I've noticed that classes that subclass android classes don't require having a constructor and calling the constructor of the superclass. Why is that? I thought all classes except pojo's needed a constructor?
2 Answers
Because you're not overriding the constructor. There's no requirement* saying you need to override the constructor of the superclass.
I thought all classes except pojo's needed a constructor?
They have a constructor. It's inherited from their parent class. You're just not REIMPLEMENTING the constructor.

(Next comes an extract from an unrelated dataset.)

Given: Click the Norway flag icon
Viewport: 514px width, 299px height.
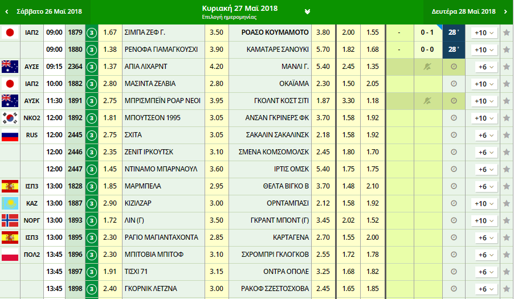Looking at the screenshot, I should [10, 220].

*As noted by @Christian, you would need to implement a constructor if the parent class's constructor took arguments. In the case of android classes (most), they don't.
5 Comments
Matt Phillips
Ah. I guess that was a fundamental of java that I misunderstood. I thought even if you aren't reimplementing the constructor you still had to call it somehow.
Cristian
There's no requirement saying you need to override the constructor of the superclass. if the super-constructor has parameters, then yes: it's mandatory to override it.
espinchi
Also, you need to call the constructor of your superclass if it sets private final fields.
Stewart Murrie
Just being picky, but you can't actually override the constructor of a superclass :) You can only write a constructor for your child class which calls the constructor of a superclass.
fadden
I'll pile on to the previous nit pick: there is no constructor inheritance. The compiler will politely generate a no-arg constructor that calls the superclass constructor. If you dump the bytecode you can see what it's doing.